Some view DUCs as a type of storage for the nation’s hydrocarbon resources that can simply be “turned on” via completions when supply is needed. It is one of the main reasons these uncompleted wells are counted in the first place: to gauge, at least partially, future production volume growth. While that historically has held some merit, it can depend on the region and, more so today, the operators’ development method.

DUC To Completion Ratios Source: U.S. Energy Information Administration
DUC to completion ratios increased in 2015 and peaked in 2016. Although the gas-region ratio returned to the 2014 level of 4:1, the oil-region ratio settled at a new level of 6:1.

“If you are in the Northeast, I think it is accurate to think about DUCs as storage,” said Enverus’ Johnson. “You are drilling them throughout the year and waiting on winter to complete them. That is a storage-like behavior.

“If you are anywhere else, I would say no. It is storage, but it is not acting the way that typical storage would, meaning you put it in the ground when it’s cheaper and pull it out when the price goes up. You can’t count on them to show up during periods of peak demand or price spikes.”

A recent report from energy analysts BTU Analytics has placed a new wrinkle on the DUCs-as-storage issue by calling into question not the quantity, but the quality of the current backlog. For example, the Permian Basin is estimated to have added around 1,100 DUCs over the past two years, a period when operators were experimenting with spacing. The activity nearly tripled the total count—from 600 at the end of 2016 to almost 1,800 by the end of 2018. Of those, more than 60% were added in 2018, a time when the average distance between wells was the tightest.

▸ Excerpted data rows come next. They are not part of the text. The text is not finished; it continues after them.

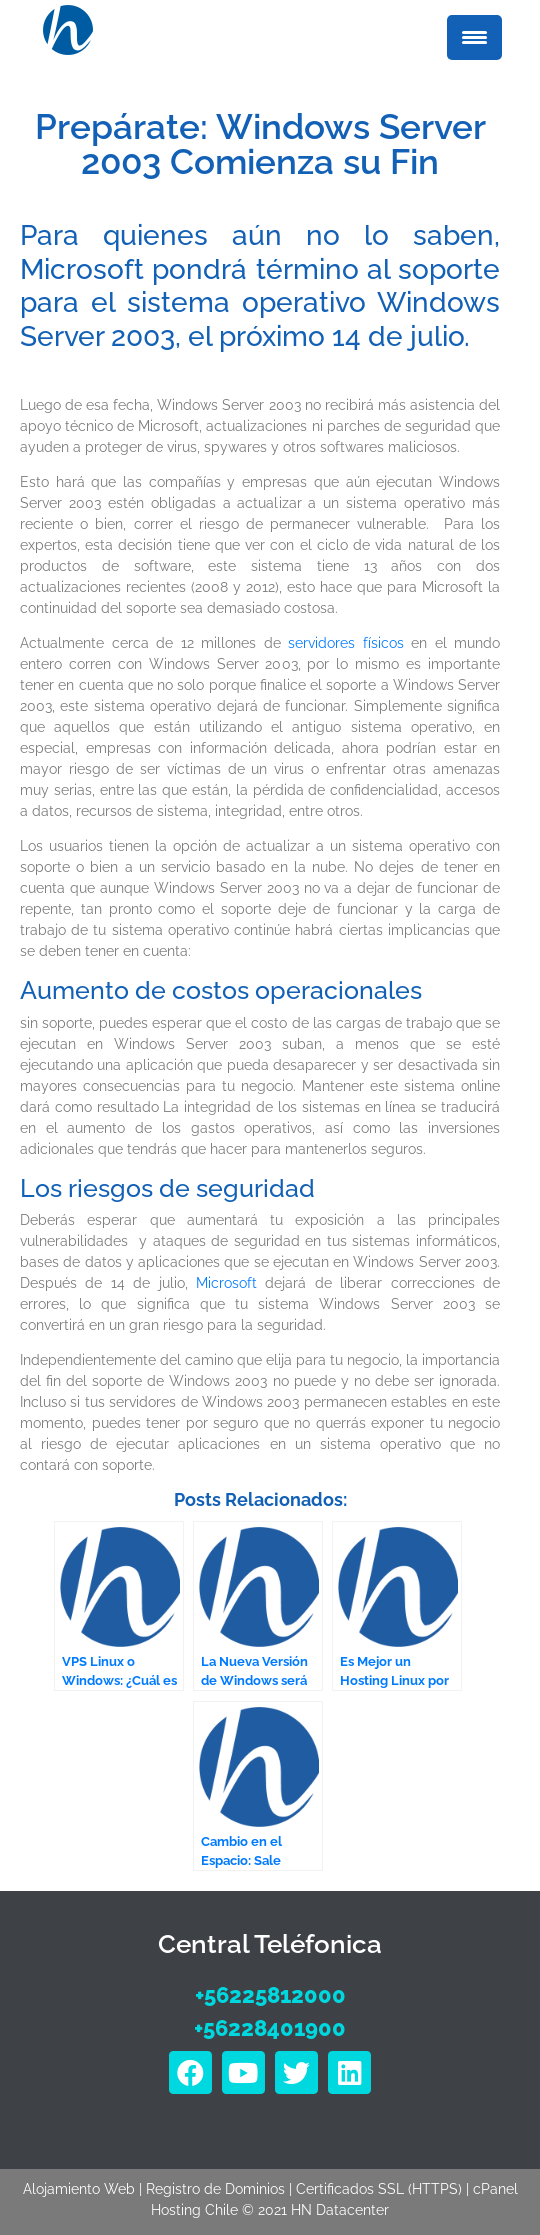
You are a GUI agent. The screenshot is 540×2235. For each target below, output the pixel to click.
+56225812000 (270, 1995)
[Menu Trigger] (474, 37)
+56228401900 (270, 2028)
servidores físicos (346, 643)
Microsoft (226, 1283)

DUCs By Region Source: U.S. Energy Information Administration

“This has raised concerns that the large backlog of DUCs may be primarily composed of potentially underperforming wells,” the report said.

Whether the DUC backlog is affected by well spacing issues remains to be seen; however, as cost-conscious operators move to complete well vs. drilling new ones to keep resources flowing into the system, we might not have to wait very long.